The importance of the set-piece as an attacking platform cannot be overstated, more so against the better teams in Europe, or at least those who are currently in form. By way of example Connacht lost four lineouts in the first half of their defeat to Wasps, on a couple of occasions turning down shots at goal to go to the corner instead at a time when they were dominating possession and position.

Connacht

Of all the Irish provinces Ulster’s lineout is by far the most impressive; in 240-minutes against Bordeaux-Begles, Exeter Chiefs and Clermont Auvergne Les Kiss’ side has won a staggering 33 from 33 lineouts, a 100 per cent strike-rate that doesn’t include several steals to boot.
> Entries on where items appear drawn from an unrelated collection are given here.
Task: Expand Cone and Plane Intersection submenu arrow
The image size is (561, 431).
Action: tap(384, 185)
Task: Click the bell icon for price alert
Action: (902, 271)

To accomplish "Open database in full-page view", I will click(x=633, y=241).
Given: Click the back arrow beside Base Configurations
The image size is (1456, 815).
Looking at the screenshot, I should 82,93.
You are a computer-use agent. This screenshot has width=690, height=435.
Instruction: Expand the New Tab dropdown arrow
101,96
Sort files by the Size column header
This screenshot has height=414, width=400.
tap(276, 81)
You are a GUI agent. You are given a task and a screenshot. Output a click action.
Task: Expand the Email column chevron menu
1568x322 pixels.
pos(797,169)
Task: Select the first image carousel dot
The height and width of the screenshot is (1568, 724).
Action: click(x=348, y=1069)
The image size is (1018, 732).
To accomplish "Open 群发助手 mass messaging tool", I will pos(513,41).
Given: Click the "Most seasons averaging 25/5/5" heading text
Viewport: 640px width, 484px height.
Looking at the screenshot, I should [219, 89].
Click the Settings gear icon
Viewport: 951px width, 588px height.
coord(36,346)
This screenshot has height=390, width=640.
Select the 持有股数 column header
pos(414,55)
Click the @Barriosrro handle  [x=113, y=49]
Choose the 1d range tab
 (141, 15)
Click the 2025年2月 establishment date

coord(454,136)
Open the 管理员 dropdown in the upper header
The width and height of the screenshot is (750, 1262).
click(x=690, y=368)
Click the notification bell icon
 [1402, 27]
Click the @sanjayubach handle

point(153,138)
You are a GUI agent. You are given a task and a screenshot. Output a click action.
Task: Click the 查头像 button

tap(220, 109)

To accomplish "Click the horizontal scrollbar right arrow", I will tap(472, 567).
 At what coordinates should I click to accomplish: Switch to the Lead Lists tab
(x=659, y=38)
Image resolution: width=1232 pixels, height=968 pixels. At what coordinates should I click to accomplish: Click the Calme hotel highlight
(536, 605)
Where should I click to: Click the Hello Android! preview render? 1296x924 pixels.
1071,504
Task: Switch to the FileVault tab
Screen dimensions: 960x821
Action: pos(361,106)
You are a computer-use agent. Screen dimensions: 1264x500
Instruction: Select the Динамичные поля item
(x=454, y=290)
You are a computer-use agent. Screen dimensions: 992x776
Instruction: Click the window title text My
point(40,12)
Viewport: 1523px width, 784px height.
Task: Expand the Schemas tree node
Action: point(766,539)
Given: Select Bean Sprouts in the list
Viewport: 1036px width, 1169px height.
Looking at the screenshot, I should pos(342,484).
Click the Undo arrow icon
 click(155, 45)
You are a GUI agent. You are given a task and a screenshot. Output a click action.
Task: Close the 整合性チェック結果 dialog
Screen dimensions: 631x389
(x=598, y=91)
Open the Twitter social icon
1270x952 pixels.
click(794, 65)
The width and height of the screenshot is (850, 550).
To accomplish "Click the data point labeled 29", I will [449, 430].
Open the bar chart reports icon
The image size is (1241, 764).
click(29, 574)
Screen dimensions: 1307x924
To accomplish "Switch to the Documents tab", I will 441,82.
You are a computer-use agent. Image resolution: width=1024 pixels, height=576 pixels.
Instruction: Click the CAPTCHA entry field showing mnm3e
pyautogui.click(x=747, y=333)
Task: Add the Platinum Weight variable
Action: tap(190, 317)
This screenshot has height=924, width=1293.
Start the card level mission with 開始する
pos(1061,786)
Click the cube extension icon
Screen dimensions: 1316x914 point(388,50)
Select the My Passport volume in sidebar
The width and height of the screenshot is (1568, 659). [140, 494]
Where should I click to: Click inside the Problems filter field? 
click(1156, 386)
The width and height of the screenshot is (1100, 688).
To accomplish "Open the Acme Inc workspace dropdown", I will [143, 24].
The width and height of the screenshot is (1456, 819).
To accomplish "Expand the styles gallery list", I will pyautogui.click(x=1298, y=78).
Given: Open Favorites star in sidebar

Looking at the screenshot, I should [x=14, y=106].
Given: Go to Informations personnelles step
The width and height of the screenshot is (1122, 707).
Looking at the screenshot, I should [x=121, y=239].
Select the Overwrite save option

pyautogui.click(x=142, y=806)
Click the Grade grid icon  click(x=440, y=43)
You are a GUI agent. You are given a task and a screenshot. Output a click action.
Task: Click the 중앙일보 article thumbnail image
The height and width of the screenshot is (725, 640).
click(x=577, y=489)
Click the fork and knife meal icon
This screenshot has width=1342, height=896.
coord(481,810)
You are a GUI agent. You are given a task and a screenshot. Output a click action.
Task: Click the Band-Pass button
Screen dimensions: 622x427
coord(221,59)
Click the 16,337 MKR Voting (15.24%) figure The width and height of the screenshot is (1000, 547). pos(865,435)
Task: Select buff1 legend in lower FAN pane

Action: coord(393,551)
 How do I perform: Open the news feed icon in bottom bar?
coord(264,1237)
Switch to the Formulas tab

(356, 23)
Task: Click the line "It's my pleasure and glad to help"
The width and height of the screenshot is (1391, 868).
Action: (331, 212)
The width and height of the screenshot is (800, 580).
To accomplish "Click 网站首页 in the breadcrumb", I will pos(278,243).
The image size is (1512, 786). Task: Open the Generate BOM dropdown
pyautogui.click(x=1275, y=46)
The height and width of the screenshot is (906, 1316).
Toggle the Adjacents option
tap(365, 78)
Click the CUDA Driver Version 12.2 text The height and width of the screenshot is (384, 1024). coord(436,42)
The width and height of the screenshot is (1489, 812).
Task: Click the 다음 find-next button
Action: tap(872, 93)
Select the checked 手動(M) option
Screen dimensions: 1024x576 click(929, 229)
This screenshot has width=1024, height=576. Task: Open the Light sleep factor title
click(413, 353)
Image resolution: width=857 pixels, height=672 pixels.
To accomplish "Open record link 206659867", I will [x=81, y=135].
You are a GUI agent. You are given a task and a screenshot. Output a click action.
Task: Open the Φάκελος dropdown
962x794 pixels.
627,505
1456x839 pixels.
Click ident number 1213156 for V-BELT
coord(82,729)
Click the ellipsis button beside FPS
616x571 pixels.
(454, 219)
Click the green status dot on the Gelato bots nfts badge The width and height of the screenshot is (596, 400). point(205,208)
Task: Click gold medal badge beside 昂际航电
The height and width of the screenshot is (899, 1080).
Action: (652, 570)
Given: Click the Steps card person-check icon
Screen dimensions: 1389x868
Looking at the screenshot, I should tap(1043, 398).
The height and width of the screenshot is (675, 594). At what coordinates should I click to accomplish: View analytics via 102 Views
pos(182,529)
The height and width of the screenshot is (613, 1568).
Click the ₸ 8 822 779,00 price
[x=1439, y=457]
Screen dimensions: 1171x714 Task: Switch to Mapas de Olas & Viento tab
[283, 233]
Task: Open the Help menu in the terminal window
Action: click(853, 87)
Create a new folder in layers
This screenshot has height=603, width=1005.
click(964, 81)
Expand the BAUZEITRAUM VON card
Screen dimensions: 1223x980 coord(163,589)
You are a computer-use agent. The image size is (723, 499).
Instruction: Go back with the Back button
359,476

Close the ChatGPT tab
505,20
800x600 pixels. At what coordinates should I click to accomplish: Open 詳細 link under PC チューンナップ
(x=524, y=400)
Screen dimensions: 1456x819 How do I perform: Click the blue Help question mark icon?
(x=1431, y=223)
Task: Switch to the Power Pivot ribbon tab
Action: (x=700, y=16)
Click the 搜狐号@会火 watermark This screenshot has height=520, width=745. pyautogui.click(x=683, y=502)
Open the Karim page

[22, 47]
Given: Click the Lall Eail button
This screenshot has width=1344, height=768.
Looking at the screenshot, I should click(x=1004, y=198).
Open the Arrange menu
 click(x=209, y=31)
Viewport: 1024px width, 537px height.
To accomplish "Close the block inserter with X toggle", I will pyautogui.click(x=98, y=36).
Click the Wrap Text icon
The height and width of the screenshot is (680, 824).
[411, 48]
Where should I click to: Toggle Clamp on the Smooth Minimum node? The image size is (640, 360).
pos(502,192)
When parsed against the injuries that have deprived Ulster of frontline secondrows like Franco van der Merwe (6 wins) and Alan O’Connor (4), for one of those games it really is a feather in the cap for forwards’ coach Allen Clarke (a former hooker) in terms of the set-up, options and timing and during the match the lifters and hooker Rory Best; Rob Herring has thrown a few too.

Iain Henderson (12) leads the way as the most lucrative source out of touch. Munster’s return of 17 lineouts won and four lost, across two matches is reasonably good too with captain Peter O’Mahony leading by example by claiming eight. It’ll be interesting to see what shape the lineout will have for the four provinces in this weekend’s reverse fixtures.